I promised I would have something posted for you by the end of the week, so here it is, the full protocol I used in my experiment, as well as directions on how to make any substances/solutions I think you shouldn't be expected to understand. My eventual goal is to annotate this with my reasoning for each step, as well as advice on how to complete some of the more vague steps, but unfortunately I have come down with a monster lung infection and was hard pressed to get this posted. I hope that this coming advice, tips and tricks article will help those new to science, or even just new to many step protocols, and will more than anything help you become a person that can plan something like this (or much better!) on your own. Since this was put together for use by a high school teacher, I'd like to explain that the licensing on this site is creative commons, which means you are free to distribute this as long as you don't make money off of it, and attribute it to me (throw my name in .2 font on the bottom of the last page, not worried about that for teachers). I hope someone will find a use for this - if you do, leave a comment. :) Without further blathering on my part, here it is:
Protocol for the Extraction, Restriction Digestion and Electrophoresis Analysis of Human cDNA
Collect cell sample by swishing with gatorade for 1 minute.

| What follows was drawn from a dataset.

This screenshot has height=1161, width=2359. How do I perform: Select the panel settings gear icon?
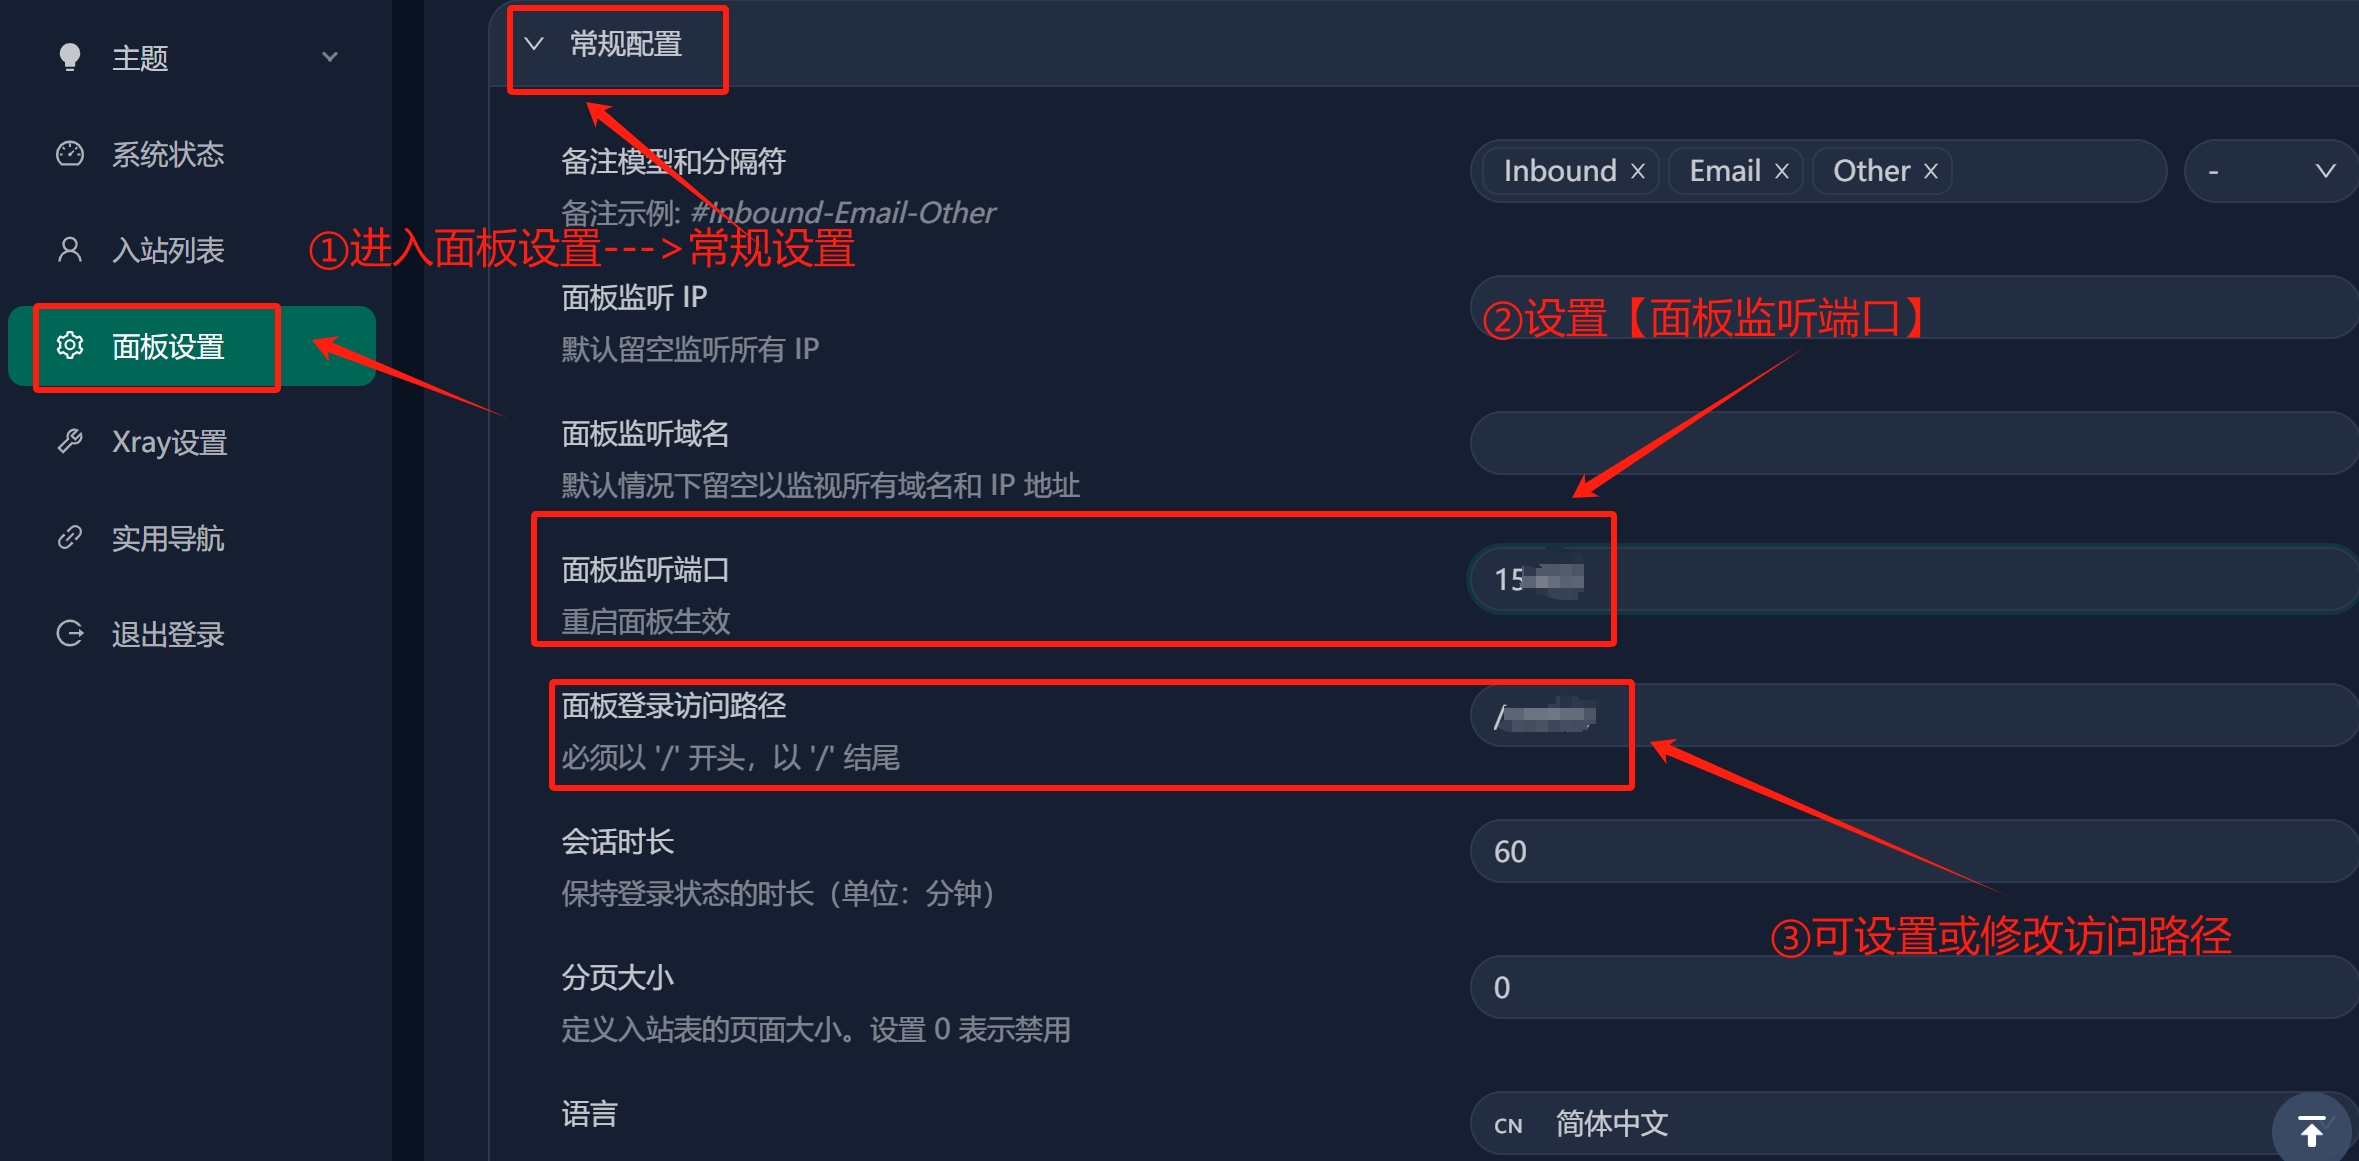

Withdraw .7mL of cell solution and transfer via transfer pipette to a 1.5mL micro centrifuge tube.
Transfer 125uL of lysis solution (clear dish washing soap) to the 1.5mL micro centrifuge tube with a new transfer pipette.
Invert micro centrifuge tube for 1 minute, and allow to sit for another minute.
Transfer 250uL of papain solution (see solution list) to the micro centrifuge tube via transfer pipette.
Invert sample for one minute.
Heat micro centrifuge tube to 65C for 10 minutes.
Centrifuge tube to pelletize cell waste and any other adulterants (mainly some of the heavier ingredients in the soap).
Collect .5mL supernatant and transfer via transfer pipette to a new micro centrifuge tube.
Transfer 1mL of 0C ethanol to micro centrifuge tube and allow to sit for 5 minutes at ~20C.
Centrifuge until visible pellet forms.
Remove supernatant by transfer pipette (and micropipette) if necessary, not disturbing the centrifuge pellet.
Allow the pellet to air dry in the tube for several minutes.
Resuspend pellet (DNA) with 43uL dH2O.
Add 5uL of NEBuffer 4.
Allow pellet to fully dissolve before proceeding, using 65C heat and vortexing (or spinning arm in a circle) if necessary.
Transfer 1uL of 10,000U/mL AluI restriction enzyme via micropipette.
Transfer 1uL of 20,000U/mL EcoR1 restriction enzyme via micropipette.
Vortex (or spinning arm mix) to assure a homogenous mixture.
Heat micro centrifuge tube to 37C for 2 hours.
Heat micro centrifuge tube to 65C for 20 minutes.
Transfer 10uL of Bromophenol Blue gel loading dye (6x) to the micro centrifuge tube via micropipette.
In gel electrophoresis chamber, insert gel and fill with 1x TBE until the gel is completely covered.
Load 60uL loading solution into gel electrophoresis slab wells.
Run at up to 63 volts until the bromophenol blue dye has migrated to the edge of the gel slab.
Remove gel slab and put into a dye chamber.
Cover gel with .003% Methylene Blue and allow to sit until DNA bands become clear.
5x TBE Buffer (1L):
53g Tris base
27.5g Boric acid
20mL .5M sodium EDTA (pH 8.0)
dH20 to 1L
Methylene Blue .2% stock solution (100mL):
.2g Methylene Blue trihydrate
dH20 to 100mL
Methylene Blue .002% staining solution (500mL):
31.25mL .2% Methylene Blue stock solution
468.75mL dH2O
1x TBE Buffer (1L):
200mL 5x TBE Buffer
800mL dH2O
Agar(ose) gel 1%:
1g agar(ose)
1x TBE to 100mL
Heat in microwave in 10 second intervals, being careful not to boil (emulsion is impossible to resolve and will result in poor electrophoresis), stirring gently (once agar(ose) starts to melt solution aerates very easily).
Pour ~50mL for each Ward's gel electrophoresis form, or however much is prescribed by your electrophoresis chamber.
Saturated papain solution:
10mg/ml of dH2O – prepare amount desired, heat to aid in dissolving (a small amount of powder won't dissolve, I suspect this is the clumping agent/other non-papain ingredients which aren't water soluble – filter it if you really feel it's necessary)
Bromophenol Blue Loading Buffer 6x: obtain from New England Biolabs (free to high schools), or find a similar loading buffer recipe online and make yourself.
AluI and EcoR1 Restriction Enzymes: order from New England Biolabs (free to high schools, just call their support number and ask about their discount program).